Jones was a native of the state of Virginia. He served Westport, Missouri, as a postmaster before moving with his family to the newly-opened Kansas Territory in about 1854. There, he befriended many pro-slavery settlers, and on March 30, 1855, he had a hand in disrupting elections in Bloomington, Kansas. On August 27, 1855, acting territorial governor of the Kansas Territory Daniel Woodson appointed Jones as the first sheriff of Douglas County. Jones journeyed to the territorial capital of Lecompton and erected Constitution Hall, which he rented out to the local pro-slavery government.

===The Wakarusa War===

On November 21, 1855, the pro-slavery settler Franklin Coleman shot and killed the Free Stater Charles Dow at Hickory Point (about 14 mi south of Lawrence) because of a land claim. Coleman argued that he had been acting in self-defense when he killed Dow, and simultaneously sought an arrest warrant for one of Dow's friends, a Free-Stater named Jacob Branson, who had witnessed the murder, apparently in an attempt to thwart Branson's threatened retaliation. When Jones investigated, he chose not to arrest Coleman for Dow's murder but instead arrested Branson on charges of disturbing the peace. Branson, however, was eventually rescued by free-staters, causing the pro-slavery faction to seethe with anger. Within a matter of days, the governor of the Kansas Territory, Wilson Shannon, called for the Kansas militia to settle the issue. Understandably, Shannon had intended for the militia to be composed of Kansans, but Jones mustered a small army of 1,500 pro-slavery men, most of whom were from Missouri. The group, led by Jones, made their way to Lawrence with the intention of eradicating the free-staters. Meanwhile, the citizens of Lawrence, bracing for the impending battle, raised up a militia of 800 men. But despite the mustering of armies, the Missourians never attacked, and the pro- and anti-slavery factions were encouraged by the governor to make peace in December 1855. Soon thereafter, the Missouri army reluctantly left the area.

===Sack of Lawrence===

On April 23, 1856, Sheriff Jones entered into Lawrence and attempted to arrest members of the extralegal Free-State legislature. Jones's presence in the city caused emotions to flare, and soon, violence erupted; according to author Duane Schutlz, "One man grabbed [Jones] by the collar; another punched him in the face." Jones retreated, but returned later with a small group of soldiers serving as back-up. Their presence did little to quell the citizens of the town, who quickly grabbed their guns and began to fire at the sheriff. A bullet eventually struck Jones, which rendered him for a time partially paralyzed, and although he survived the assassination attempt, rumors quickly spread that he had been killed. After the shoot-out, Federal Marshal J. B. Donaldson proclaimed on May 11 that the act had interfered with the execution of warrants. This led to a grand jury declaring that Lawrence's Free State Hotel was actually built to use as a fort. Consequently, Sheriff Jones—who, in addition to his desire to uphold the pro-slavery laws, had an ax to grind with the free-staters—assembled an army of about 800 southern settlers to enter Lawrence, disarm the citizens, destroy the anti-slavery presses, and dismantle the Free State Hotel. This occurred on May 21, when Sheriff Jones and a gang of Southern sympathizers sacked Lawrence. Dr. Robinson’s house on Mount Oread was taken by the federal marshal as headquarters (before being razed), the newspaper printing presses were destroyed, the Free State Hotel was burned down, and the town was looted.

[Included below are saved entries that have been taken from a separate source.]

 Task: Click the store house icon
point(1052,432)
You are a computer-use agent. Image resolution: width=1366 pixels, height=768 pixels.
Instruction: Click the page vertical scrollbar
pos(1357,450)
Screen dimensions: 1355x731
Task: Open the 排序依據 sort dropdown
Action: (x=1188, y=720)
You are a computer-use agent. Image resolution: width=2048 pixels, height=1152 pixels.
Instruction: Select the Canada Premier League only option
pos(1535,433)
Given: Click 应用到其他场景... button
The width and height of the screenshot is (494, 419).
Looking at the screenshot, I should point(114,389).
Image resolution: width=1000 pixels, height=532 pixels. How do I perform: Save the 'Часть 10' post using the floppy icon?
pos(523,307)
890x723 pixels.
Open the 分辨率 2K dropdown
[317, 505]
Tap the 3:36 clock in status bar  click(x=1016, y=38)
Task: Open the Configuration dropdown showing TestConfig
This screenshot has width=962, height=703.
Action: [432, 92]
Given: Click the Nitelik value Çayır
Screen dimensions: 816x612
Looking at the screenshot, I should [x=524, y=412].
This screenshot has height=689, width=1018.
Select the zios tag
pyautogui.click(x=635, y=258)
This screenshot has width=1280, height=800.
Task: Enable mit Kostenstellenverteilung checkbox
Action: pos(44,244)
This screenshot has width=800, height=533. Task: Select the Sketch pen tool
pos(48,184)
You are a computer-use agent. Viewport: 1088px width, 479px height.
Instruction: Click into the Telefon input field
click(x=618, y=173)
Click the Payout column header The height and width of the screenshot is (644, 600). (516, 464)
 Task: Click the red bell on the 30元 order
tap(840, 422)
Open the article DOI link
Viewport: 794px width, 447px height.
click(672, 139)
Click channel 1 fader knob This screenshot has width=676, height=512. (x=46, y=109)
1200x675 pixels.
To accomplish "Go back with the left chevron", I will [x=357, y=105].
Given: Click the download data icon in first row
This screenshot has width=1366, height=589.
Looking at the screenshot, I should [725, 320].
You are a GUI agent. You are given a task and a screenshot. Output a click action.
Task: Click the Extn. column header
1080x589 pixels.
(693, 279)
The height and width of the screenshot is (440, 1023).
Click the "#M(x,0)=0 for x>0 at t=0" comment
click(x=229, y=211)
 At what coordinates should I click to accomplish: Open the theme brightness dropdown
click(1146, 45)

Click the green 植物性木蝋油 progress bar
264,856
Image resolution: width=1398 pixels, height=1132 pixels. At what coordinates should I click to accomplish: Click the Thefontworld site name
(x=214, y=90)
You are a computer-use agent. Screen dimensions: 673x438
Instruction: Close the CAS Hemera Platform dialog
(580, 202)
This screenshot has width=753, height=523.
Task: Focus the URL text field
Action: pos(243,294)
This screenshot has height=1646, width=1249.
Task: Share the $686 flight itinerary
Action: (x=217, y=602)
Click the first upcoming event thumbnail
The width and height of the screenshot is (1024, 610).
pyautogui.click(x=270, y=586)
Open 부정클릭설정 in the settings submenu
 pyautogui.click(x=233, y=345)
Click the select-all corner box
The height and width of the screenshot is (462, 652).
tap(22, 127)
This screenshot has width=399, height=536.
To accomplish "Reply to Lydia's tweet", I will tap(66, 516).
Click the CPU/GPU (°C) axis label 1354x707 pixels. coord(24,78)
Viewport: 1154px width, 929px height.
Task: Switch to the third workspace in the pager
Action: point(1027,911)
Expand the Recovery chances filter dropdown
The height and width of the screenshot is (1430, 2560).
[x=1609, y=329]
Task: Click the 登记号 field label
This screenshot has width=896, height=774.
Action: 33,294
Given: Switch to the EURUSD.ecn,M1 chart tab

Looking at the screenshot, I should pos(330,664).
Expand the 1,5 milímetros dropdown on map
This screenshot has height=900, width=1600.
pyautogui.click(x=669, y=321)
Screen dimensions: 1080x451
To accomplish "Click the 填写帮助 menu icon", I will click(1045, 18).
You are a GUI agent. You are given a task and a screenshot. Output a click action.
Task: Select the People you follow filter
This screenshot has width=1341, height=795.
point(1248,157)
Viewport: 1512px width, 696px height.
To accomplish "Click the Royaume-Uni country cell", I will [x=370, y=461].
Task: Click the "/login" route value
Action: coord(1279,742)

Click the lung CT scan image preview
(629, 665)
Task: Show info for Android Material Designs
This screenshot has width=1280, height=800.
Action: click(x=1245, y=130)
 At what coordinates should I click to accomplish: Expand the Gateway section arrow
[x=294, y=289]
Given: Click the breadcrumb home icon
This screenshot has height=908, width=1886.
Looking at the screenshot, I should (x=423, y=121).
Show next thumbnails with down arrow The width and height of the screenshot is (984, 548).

On January 7, 1857, Jones resigned as sheriff of Douglas County "because [territorial governor John W. Geary] would not furnish him with balls and chains for certain free-state prisoners." He soon thereafter left Kansas Territory altogether.

=== New Mexico Territory ===

Jones moved to La Mesilla, New Mexico Territory in 1858. In September of that year, he was appointed the collector of customs at Paso del Norte.

In 1859, Jones and two partners, Lewis S. Owings and Robert P. Kelley, owned a number of businesses in the town and also had interests in mining properties. They realized that the existing population base was too small for them to attain the prosperity they desired, so they concocted a scheme to establish a town site and promote it, to draw settlers into the area. Trading on the fame and name recognition among eastern investors of Sylvester Mowry, these promoters chose "Mowry City" as the name for their new town. The three collaborated on a misleading pamphlet entitled "Report of the Mowry City Association, Territory of Arizona, for 1859", which exaggerated Mowry City's mineral resources and claimed that it would be the future site of the territorial capital of Arizona Territory (at that time, the name "Arizona" was applied to the southern half of New Mexico Territory, from the Staked Plains of Texas to the Colorado River border of California). After gold was discovered in 1860 near Pinos Altos, Mowry City started to grow, but the Bascom Affair and the outbreak of the American Civil War led to nearby Apache peoples attacking all white settlers, including those in Mowry City. This led to the end of the settlement.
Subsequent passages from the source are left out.